I don't deny that Lynn had some hand in the process. She wouldn't have been called in if she wasn't going to play a role. For one thing, Sarah had never written a book before. She didn't know all of the details of the publishing industry and such; someone had to help her out with that. Also, book-writing is a little different than writing an article or a speech; it has its own art. I don't know what role Lynn played exactly, and it's not wrong for Lynn to play a role, but this article implies that Lynn pretty much wrote the entire thing herself. The book was essentially ghostwritten:

Palin, with her colorful family, devoted following and knack for inciting controversy at every turn, is a ghostwriter's dream....It also helps to have a subject who knows what message she wants to get across. Palin was apparently clear from the start about her book's mission: "It will be nice through an unfiltered forum to get to speak truthfully about who we are and what we stand for and what Alaska is all about....."

But having a clear message is no guarantee of speed, especially if it's a policy-heavy, labor-intensive one....Says ghostwriter Bill Harlow. "If it's more personality-driven, I think it's probably easier to finish in a shorter period of time."
(Implication: The book is total fluff.)

The last potential time-sink is steeping the ghostwriter in the author's voice well enough that he or she can channel it convincingly. Palin's singular rhetorical style is a boon on that score as well. (Implication: Even if the book sounds like Palin wrote it, she didn't. That's just the ghostwriter sounding like Palin.)

In the end, how quickly the book gets finished depends largely on the ghostwriter's drive to grind it out.... Once the ghostwriter has finished writing, the task of rushing a book into print falls to the publisher. (Here's what the publisher had to say about Palin's involvement in the process.)

So, how did Palin write the book so fast? I have a few theories of my own:

1. She's got a lot to say and a lot of time now to say it.

2. She did graduate with a journalism degree. I think she can type pretty fast when it's warranted. She, in fact, mentioned her degree: The governor said she wants to do a lot of the writing herself, and that it will be her story and her words. "It will be nice to put my journalism degree to work on this and get to tell my story."

3. When the book deal was first announced, a good portion of the content was already written.
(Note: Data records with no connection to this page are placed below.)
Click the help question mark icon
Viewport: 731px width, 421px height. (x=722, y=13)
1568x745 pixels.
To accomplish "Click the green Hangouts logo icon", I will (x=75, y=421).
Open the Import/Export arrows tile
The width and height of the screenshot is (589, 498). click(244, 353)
It is a memoir, after all: Palin said she's kept journals throughout much of her life that she will use for the book. "My journaling really ramped up when I found out that I was pregnant with Trig and then Track was going off to war and I found out Bristol was pregnant," Palin said. "When we had those episodes in our lives come to the surface, it was very therapeutic for me."

4. While the book deal was announced in May, it's obvious that it was going on behind the scenes for months before that. An interview outside of the Governor's mansion in January showed Palin dismissing the $11 million dollar price tag, but not the idea of a book itself. She said that she would tell people when anything became solid (the deal was finalized). So Palin had more time than Time gives her credit for.
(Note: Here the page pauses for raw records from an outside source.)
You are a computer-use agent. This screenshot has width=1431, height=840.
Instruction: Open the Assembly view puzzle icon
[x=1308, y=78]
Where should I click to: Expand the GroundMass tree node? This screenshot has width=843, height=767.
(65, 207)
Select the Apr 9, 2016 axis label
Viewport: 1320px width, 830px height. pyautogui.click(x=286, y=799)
5. Palin went dark for many months and basically worked on the book non-stop to crank it out this fast. Good thing too. I get to read it sooner. :-)
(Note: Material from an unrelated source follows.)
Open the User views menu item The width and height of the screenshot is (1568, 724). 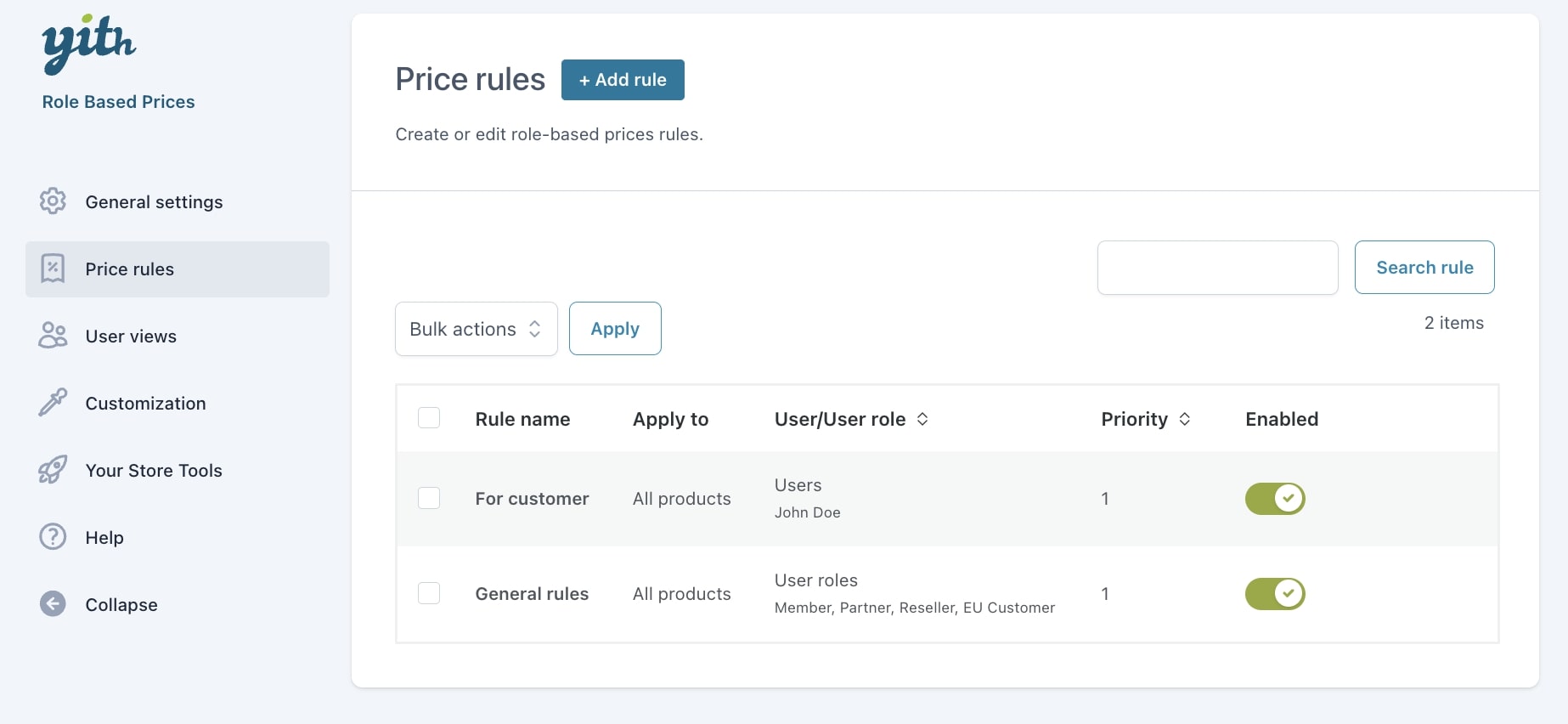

We all knew this was coming. We knew that if the book was a success the theme would be that Palin didn't write it herself. And if it was horrible, she of course wrote every word. So very, very predictable. Pathetic, really.

1 comment:

Greg said...

I've seen the "she didn't write it herself" whine already. Truth be known, just about every famous person gets help writing a book. JFK's Profiles in Courage, was written by Ted Sorenson, Hillary Clinton's It Takes a Village, was ghosted as was Bill's My Life. Then there's 0bama's Dreams from my Father, which looks like it was ghosted by Bill Ayers. Unlike JFK, Hillary and Bill Clinton, and 0bama, Sarah Palin acknowledged right from the start that she was going to have help, and 40 people applied for the job. When Lynn Vincent was selected, it was announced publicly. I'd say that ranks right up there for honesty and transparency.